Riverdance's annual dance-a-thon took place on Thursday outside Dublin's Gaiety Theatre, with all proceeds going to this year's charity partner, the Alzheimer's Society of Ireland.
That’s a wrap on this year’s#Riverdanceathon ,We would like to say a HUGE #ThankYou to all 580 dancers that took part today, staff & volunteers of @alzheimersocirl ,staff of @gaiety_theatre AND our wonderful cast and crew that gave their all in making today such a huge success! pic.twitter.com/1hn9siNRXQ— Riverdance (@Riverdance) June 21, 2018
The professional Riverdance team performed in the dance-a-thon at lunchtime and returned later in the evening, with dancers of all ages also taking part throughout the 12-hour Irish dancing event that began at 10am on Thursday morning.
The cause is particularly close to the Riverdance team following their former manager Ronan Smith's diagnosis with early onset Alzheimer's a number of years ago.
Speaking about the decision to support the Alzheimer's Society of Ireland (ASI) this year, Riverdance executive producer Julian Erskine said it had a "really personal" meaning for the team.
"This year it's really personal because our ex-general manager Ronan Smith was diagnosed a few years ago with Alzheimer's," Erskine told RTÉ Entertainment.
"Ronan, separate to Riverdance, is a very close friend of mine and so I thought this is the year for Alzheimer's. Ronan also has a close relationship with the Gaiety; he's produced the Gaiety panto for the last 15 years. So there's a combination of the Gaiety, Riverdance, Ronan and Alzheimer's. It was an obvious choice."
Chairperson of the Working Groups Ronan Smith supporting Riverdance danceathon in aid of the @alzheimersocirl.— Irish Dementia Working Groups (@IrishDementiaWG) June 21, 2018
Ronan pictured here with Julian Erskine Executive Producer & Sean O'Brien General Manager Riverdance. What a fab way to support a former colleague! Thanks @Riverdance pic.twitter.com/3wxtMYlZfF
Ronan Smith, who since his diagnosis has become heavily involved with the ASI and now sits on the society's board of directors - the first person with Alzheimer's to do so - said he was "touched" by Riverdance's support this season.
"I feel very touched because, obviously, I worked over that long period with Riverdance and I think it's a really good charity and it's good that it gets its turn," he said.
"I'm very touched because I think it's a very personal decision from [Riverdance co-founders] John (McColgan) and Moya (Doherty) to put the ASI as the focus this year."
Smith cared for his father while he lived with Alzheimer's, and one of his aims through the ASI is to break down the stigma that is often associated with the disease, particularly during his father's time.

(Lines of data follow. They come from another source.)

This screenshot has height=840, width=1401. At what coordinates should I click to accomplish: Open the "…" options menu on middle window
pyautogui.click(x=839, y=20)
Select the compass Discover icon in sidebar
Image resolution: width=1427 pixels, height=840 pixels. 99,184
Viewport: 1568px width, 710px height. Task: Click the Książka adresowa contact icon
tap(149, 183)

"I suppose I jumped in when I got the diagnosis because I had worked with the Alzheimer's Society in its early days," he said. "So I was very quick to engage with the society and the first thing I absolutely immediately did was I outed myself very publicly.
"I just feel it's so unfortunate where the stigma when my father had the disease, was so acute, to where the carers of people with the disease were avoided by the neighbours because they were embarrassed and it was like a taboo."
The annual dance-a-thon not only raises awareness for the selected charity partner, but also celebrates the legacy of Riverdance, and producer Erskine described the day as his favourite of the year.
"It's fantastic, we love it, and it's my favourite day of the year," Erskine said. "It's the combination of the Riverdance stars of today and the Riverdance stars of tomorrow and we get them all out there on the stage. What's great is, you don't just see the little kids looking at our dancers, our dancers are looking at the little kids, because that was them once - they all come through the same system."
Tina Leonard, Head of Advocacy and Public Affairs at the ASI, spoke about the positive effects Irish dancing can have on people with Alzheimer's and dementia, saying, "Studies into how useful dance is to dementia actually show that Irish dancing is one of the two best forms of exercise and dance for reducing risk of dementia, because there's so much coordination they have to do - so much footwork, so much focus."
Leonard also said there is a message for the public in how Riverdance are standing by their colleague and friend Smith through his diagnosis. She urged people not to shy away from those they may know living with the disease, just because they might be unsure of how to act.
"Ronan's colleagues at Riverdance said, 'How can we support you now on this new journey? How can we support you to be an advocate, how can we stand with you?'
"And that's how this relationship has come along - how we're charity partners this year," she said.